Lazova is not the first female professor to sue the University for gender discrimination. Former School of Management professor Constance Bagley filed a suit against the University in 2013 claiming that her professorship was not renewed in May 2012 because of age discrimination and gender bias.

“I passionately believe that people should be evaluated based on merit, not on stereotypes and other things that don’t have to do with whether or not they’re effective at doing their job,” Bagley told the News. “People don’t step forward [to make complaints about gender discrimination, sexual misconduct and so on] because they are concerned about retaliation.”

Lazova’s case, Bagley said, is proof that these concerns are legitimate.

Lazova is represented by Nina Pirrotti LAW ’91 of Garrison, Levin-Epstein, Fitzgerald & Pirrotti, P.C. Pirrotti could not be reached for comment Tuesday night. But according to Michelle Gramlich, an attorney at Employees Rights, LLC located in North Haven, it is “routine” to see retaliation following an employee’s charge of discrimination in the workplace. Although Gramlich said she is not familiar with the details of Lazova’s case, she said from her experience working on similar lawsuits, the key is to compare Lazova’s qualifications with those who were promoted. If Lazova can demonstrate that her qualifications exceeded those of the other candidates, she will most likely prevail in court.

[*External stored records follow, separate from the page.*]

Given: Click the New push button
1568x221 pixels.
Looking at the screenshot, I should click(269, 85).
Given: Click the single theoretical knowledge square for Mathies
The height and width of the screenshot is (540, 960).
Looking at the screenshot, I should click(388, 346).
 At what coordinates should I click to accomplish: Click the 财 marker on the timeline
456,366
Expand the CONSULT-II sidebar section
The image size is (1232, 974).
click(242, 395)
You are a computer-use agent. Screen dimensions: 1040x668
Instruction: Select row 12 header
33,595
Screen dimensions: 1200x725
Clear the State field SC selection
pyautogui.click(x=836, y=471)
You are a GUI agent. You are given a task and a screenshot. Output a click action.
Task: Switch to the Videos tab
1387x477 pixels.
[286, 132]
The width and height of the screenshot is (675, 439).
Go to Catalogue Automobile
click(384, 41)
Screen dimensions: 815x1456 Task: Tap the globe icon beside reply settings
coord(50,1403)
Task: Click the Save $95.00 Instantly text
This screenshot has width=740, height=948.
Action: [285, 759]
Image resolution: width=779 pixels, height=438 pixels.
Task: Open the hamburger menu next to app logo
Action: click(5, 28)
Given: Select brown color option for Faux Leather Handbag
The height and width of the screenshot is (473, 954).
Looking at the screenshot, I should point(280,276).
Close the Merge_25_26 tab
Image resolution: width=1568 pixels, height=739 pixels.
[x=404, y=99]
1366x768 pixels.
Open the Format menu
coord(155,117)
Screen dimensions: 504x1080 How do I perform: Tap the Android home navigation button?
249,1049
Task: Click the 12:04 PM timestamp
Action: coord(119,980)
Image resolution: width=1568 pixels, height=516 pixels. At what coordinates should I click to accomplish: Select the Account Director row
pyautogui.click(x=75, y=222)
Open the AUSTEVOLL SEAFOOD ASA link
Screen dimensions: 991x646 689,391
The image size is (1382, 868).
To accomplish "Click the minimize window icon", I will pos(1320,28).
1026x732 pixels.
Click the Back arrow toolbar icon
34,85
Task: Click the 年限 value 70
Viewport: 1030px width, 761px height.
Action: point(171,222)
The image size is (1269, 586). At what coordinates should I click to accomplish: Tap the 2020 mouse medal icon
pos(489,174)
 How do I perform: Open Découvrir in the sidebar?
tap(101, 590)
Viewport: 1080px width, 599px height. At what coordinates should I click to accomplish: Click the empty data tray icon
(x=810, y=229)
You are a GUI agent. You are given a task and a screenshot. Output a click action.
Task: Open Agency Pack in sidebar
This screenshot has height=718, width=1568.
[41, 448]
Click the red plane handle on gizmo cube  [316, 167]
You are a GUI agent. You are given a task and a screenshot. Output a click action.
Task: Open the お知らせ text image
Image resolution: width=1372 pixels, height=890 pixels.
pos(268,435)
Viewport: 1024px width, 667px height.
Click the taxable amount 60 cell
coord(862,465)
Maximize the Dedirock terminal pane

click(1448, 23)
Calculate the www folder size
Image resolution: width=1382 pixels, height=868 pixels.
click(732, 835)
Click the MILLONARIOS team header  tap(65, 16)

“Promotion is very much based on qualification,” Gramlich told the News, adding that it is possible for the medical school’s hiring process to leave room for personal preference and open the door for gender discrimination. “Is Yale following a fair and non-gender-biased promotion process? Are the qualifications of those who are getting promoted valid? Is there a loophole for Yale to allow gender discrimination and preferential treatment to occur? What does a female need to do beyond having the best qualifications to get promoted at Yale? That’s what it comes down to with a gender claim specific to failure to promote.”

Lazova has been an associate professor at the medical school for longer than any other professor in the Department of Dermatology.